I finished the first working basic prototype a few weeks ago and have done some test flying during my vacation. I (and the son of a friend) am very happy with the performance end ease of use, so I think it is time to move on and create a usable product.
So far the controller is very basic, it is only two joysticks, an Arduino and a radio. All it does is to scan the joysticks and send controller packets on a fixed radio channel. Even though it is super simple I like that it is possible to just turn it on and fly, no other actions are required!
The product will have (many) more features, the question is what to add? This is your chance to be a product designer, if you have any input or wishes let us know!
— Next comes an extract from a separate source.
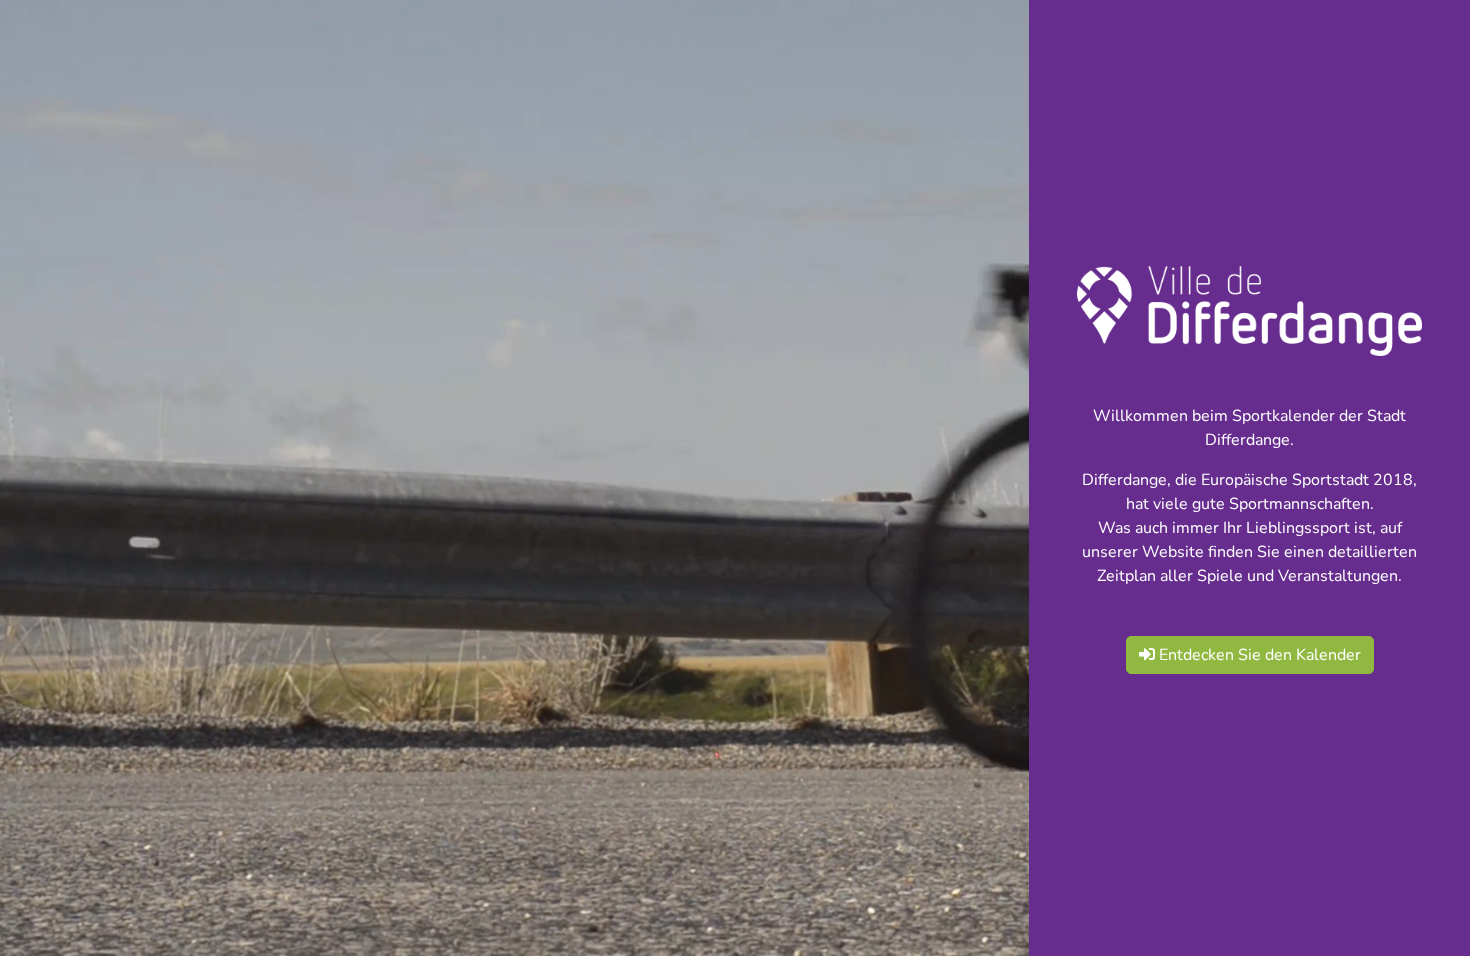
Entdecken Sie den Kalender (1258, 655)
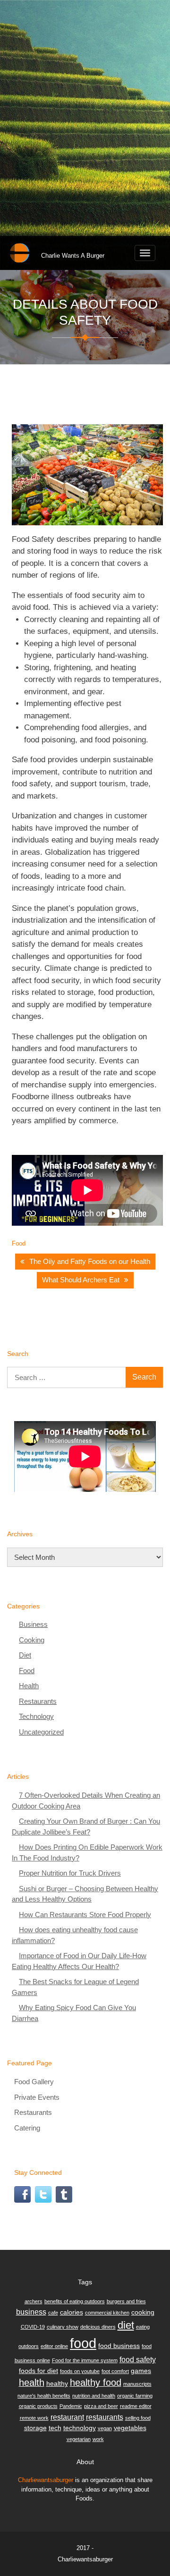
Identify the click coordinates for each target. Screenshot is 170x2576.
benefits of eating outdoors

Some ideas that we have so far:
- Support other protocols to control other copters or robots
- Arduino compatibility to make it simple to alter the functionality and behaviour
- Expansion ports, maybe compatible with Crazyflie decks
- USB and bluetooth low energy to use it as a generic game controller
- A mode to use it as a Crazyradio connected to a computer over USB
We also need to come up with a name, please share your ideas!
4 comments on “Standalone controller”
Hi nice DIY,
What about on the other side, adapting the CrazRadio PA dongle to an existent TX?
The Crazyradio PA has support in the HW (PPM input) for this, but as far as I know no one has done it yet. There is supposedly also some traces in the software from early trials but nothing is finished. If you feel you are up to it, let us know and we will give you all the support you need :-)
USB port to allow plugging in a CR PA, and some form of power. Possibly header ports to plug the cf2 into for mounting ;). Would be great to have a inductive charger on the bottom that could charge both the remote and CF2.
My idea is that the controller it self could act as Crazyradio and be connected to a computer via USB. That would enable the user to not only fly a CF using the controller, but also use the python client or other software to control it. The USB port on the controller for this scenario would be the device side and not the host side as you suggest though.
The possibility of charging your CF from the controller is interesting. I will add that to my wish list. Thanks!